Prompt A. From the CCSI newsletter, copy word for word the passage that opens with the words containing "Following two years" and closes with "Service Corps (BSC).".
Prompt B. In the CCSI newsletter, what issue did PACT select as a new focus in the fall of 2014?

Document section.
* START *

CCSI Newsletter

CCSI Newsletter


In This Issue:

 

  • Barry Contributes to Victory in Affordable Housing Policy
  • Two Students Awarded St. Catherine Medal for Outstanding Service
  • Theology Students Provide 2,466 Hours of Service to the Community
  • Students Learn and Practice Story-Telling for Social Change
  • Newsletter to be Published Twice in June and July

 

Barry Contributes to Victory in Affordable Housing Policy

 

Following two years of pressure from PACT (People Acting for Community Together), the Miami-Dade County Commission recently passed a resolution to fund the Affordable Housing Trust Fund to the tune of at least $10 million a year.

 

Barry students, faculty, and staff contributed to the efforts by participating in PACT assemblies and community meetings and by providing program support through the Barry Service Corps (BSC).

 

In the fall of 2014, PACT selected homelessness as a new focus issue. After research teams identified a lack of affordable housing as a key factor that leads to homelessness, PACT leaders worked with public officials to establish the Affordable Housing Trust Fund.

* END *

Collected material.
* START *

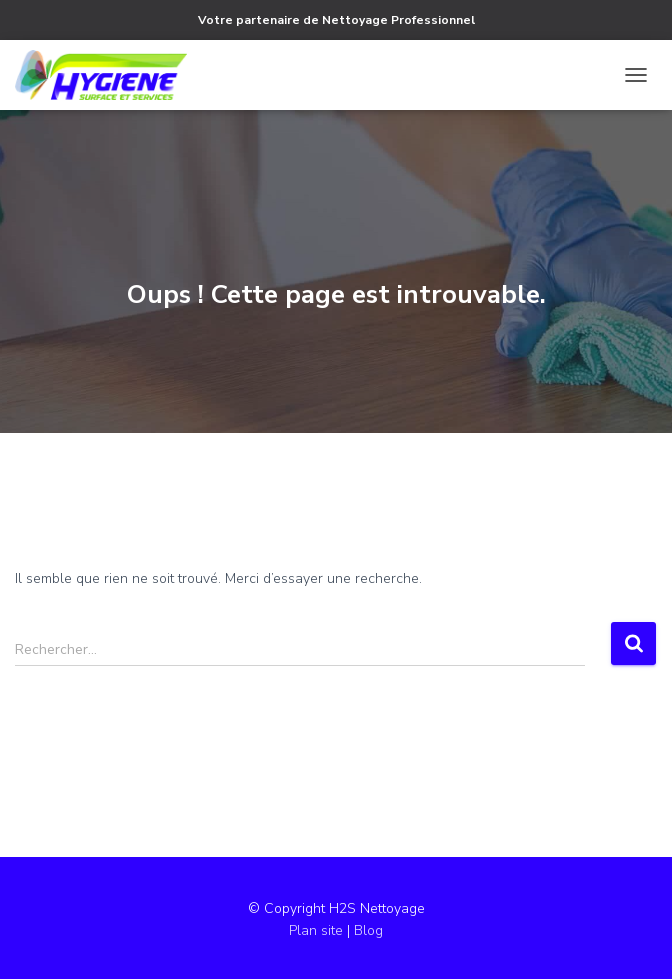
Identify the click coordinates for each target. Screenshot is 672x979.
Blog (368, 930)
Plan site (318, 930)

* END *

Problem solution A.
Following two years of pressure from PACT (People Acting for Community Together), the Miami-Dade County Commission recently passed a resolution to fund the Affordable Housing Trust Fund to the tune of at least $10 million a year.

 

Barry students, faculty, and staff contributed to the efforts by participating in PACT assemblies and community meetings and by providing program support through the Barry Service Corps (BSC).

Problem solution B. Homelessness.